MODES AND METALS.
["Neckties made of aluminium have just been invented in Germany."—Evening Paper.]
Visited my tailor's puddling works to-day. He has some really neat new pig-iron fabrics for the season. I am thinking of trying his Bessemer steel indestructible evening-dress suits.
Really this new plan of mineral clothing comes in very usefully when one is attacked by roughs on a dark night. Floored an assailant most satisfactorily with a touch of my lead handkerchief.
The only objection I can find to my aluminium summer suiting is its tendency to get red hot if I stand in the sun for five minutes.
I think I can now safely defy my laundress to injure my patent safety ironclad steel shirts.

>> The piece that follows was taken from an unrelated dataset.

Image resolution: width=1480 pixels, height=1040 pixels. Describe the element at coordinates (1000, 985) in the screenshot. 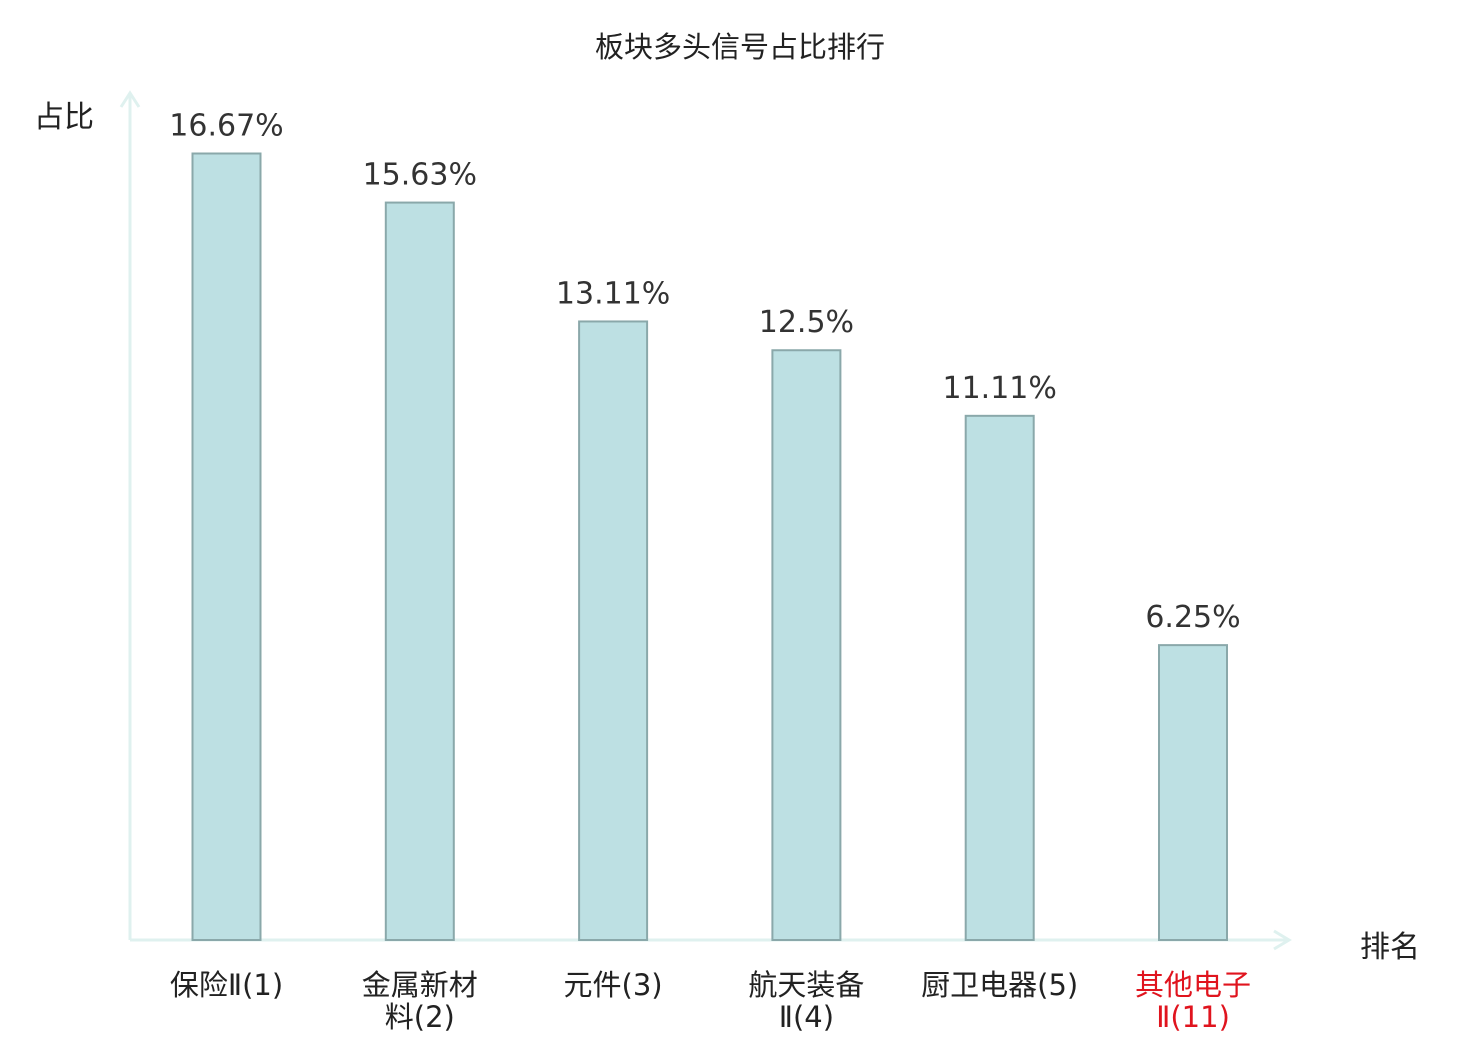

I see `category-label: 厨卫电器(5)` at that location.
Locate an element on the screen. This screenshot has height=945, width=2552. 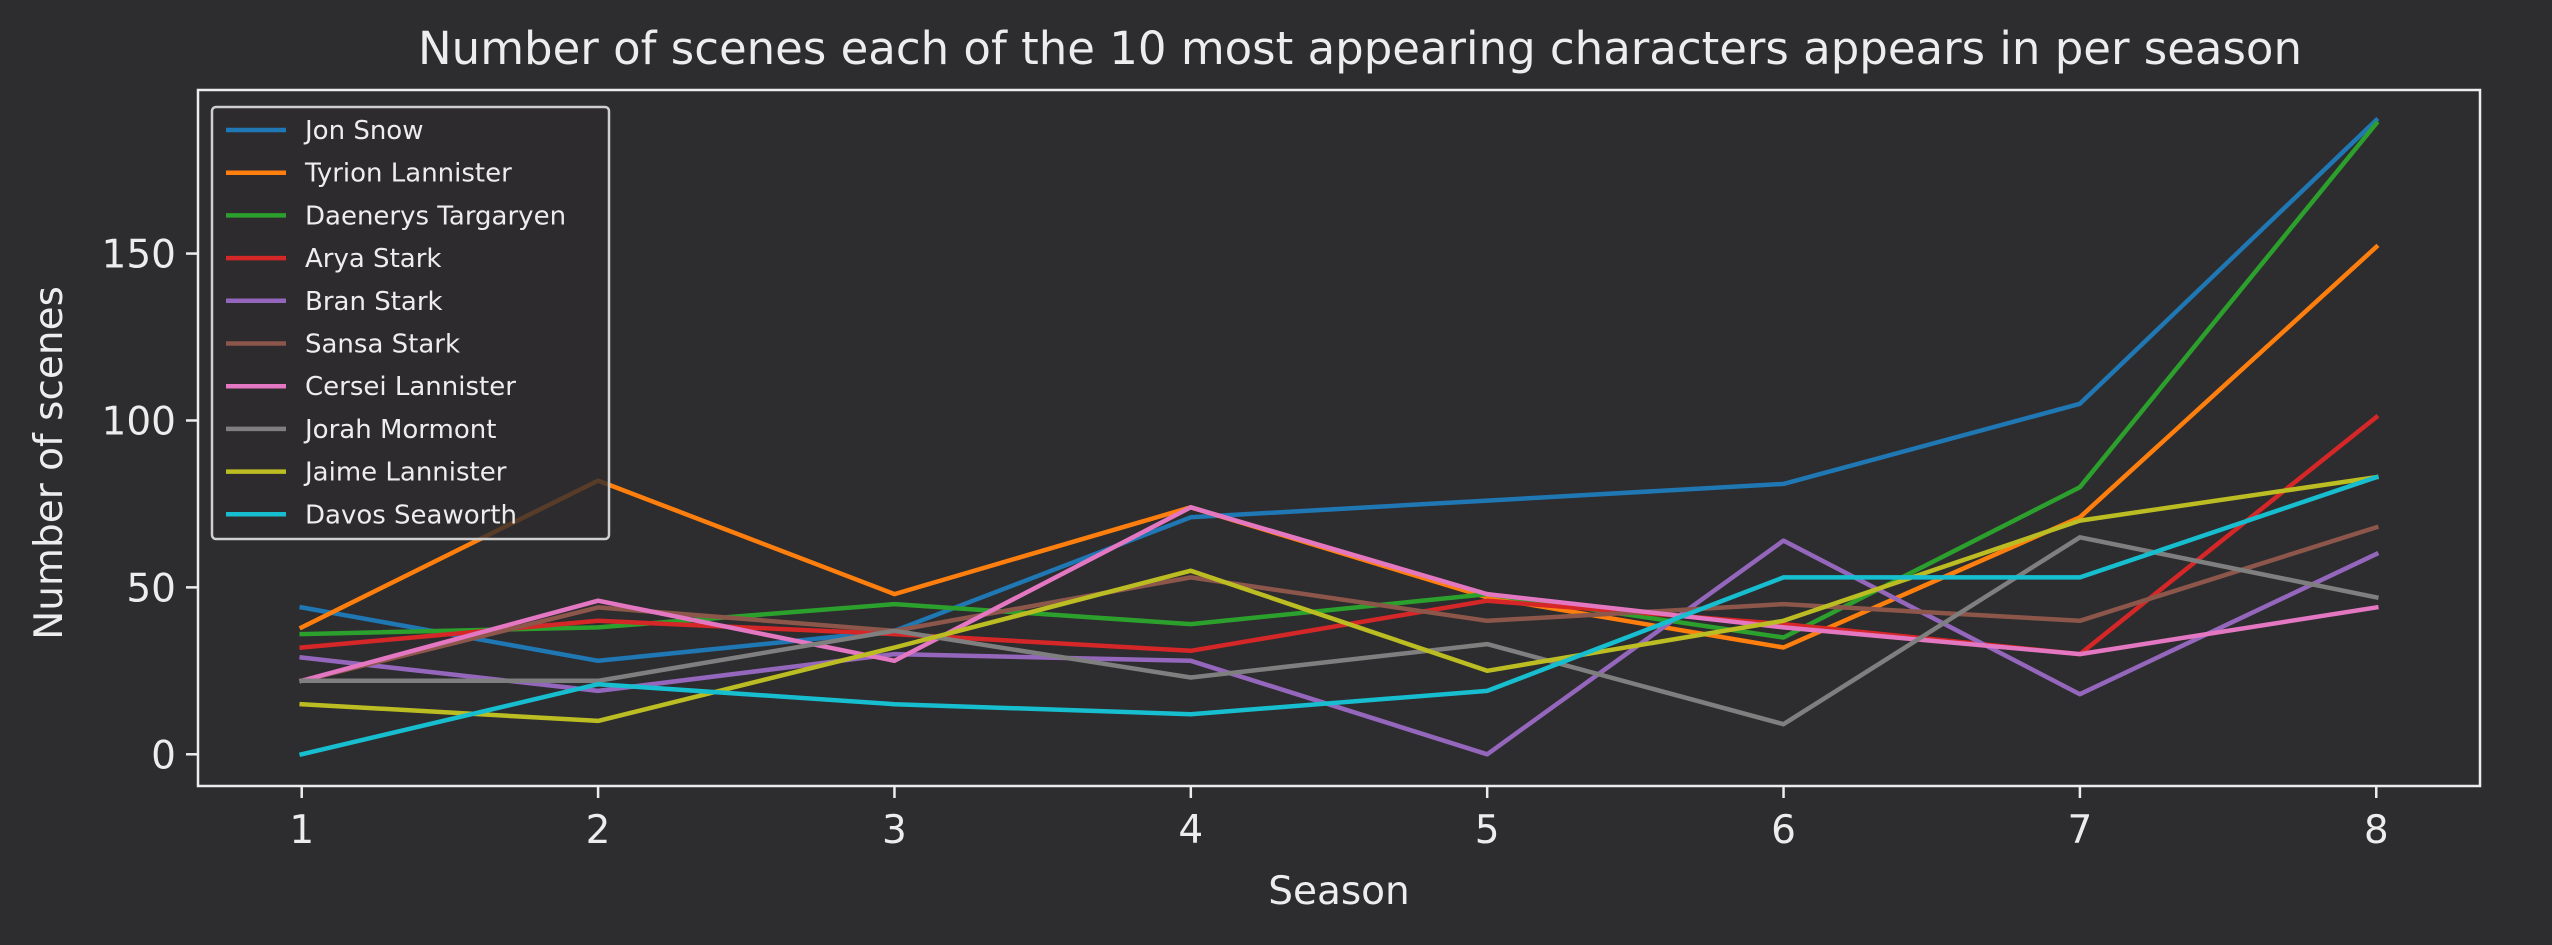
legend-label: Cersei Lannister is located at coordinates (410, 387).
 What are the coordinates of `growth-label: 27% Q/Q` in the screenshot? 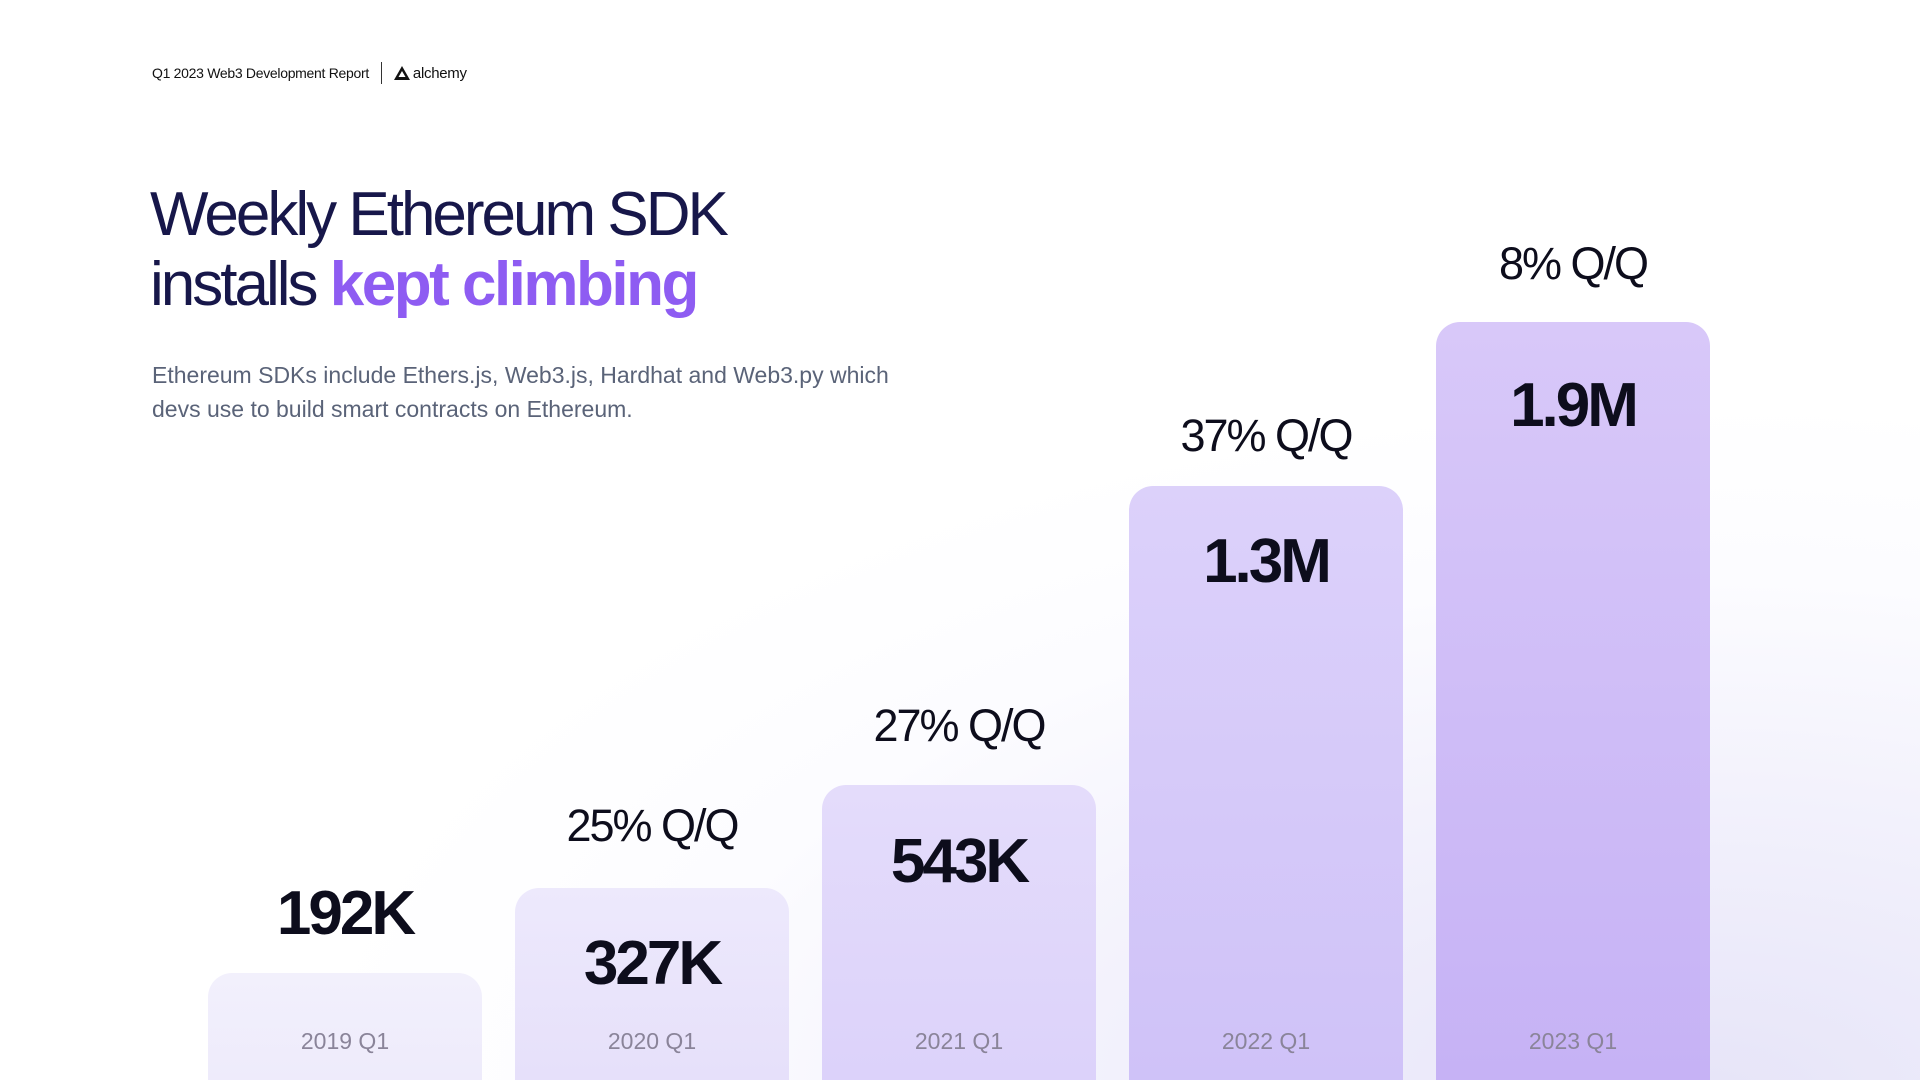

I find, however, that there is no need of a laundress at all. When one's linen is soiled, sand-paper and a mop will clean it in no time.
My frock-coat has got a nasty kink in it; must send it to be repaired at the smelting furnace.
Once Cut don't Come Again!—It was said by The Figaro last week that Japan would demand "an extra payment of one hundred millions of taels by China." But surely a hundred million Chinamen would evince a pig-headed obstinacy in parting with, or being parted from, their "tails" on any consideration.
"A Lightship Sunk."—Impossible! couldn't have been a lightship, it must have been a very heavy ship.
Daughter (enthusiastically). "Oh, Mamma! I must Learn Bicycling! So delightful to go at such a pace!"
Mamma (severely). "No thank you, my dear; you are quite 'fast' enough already!"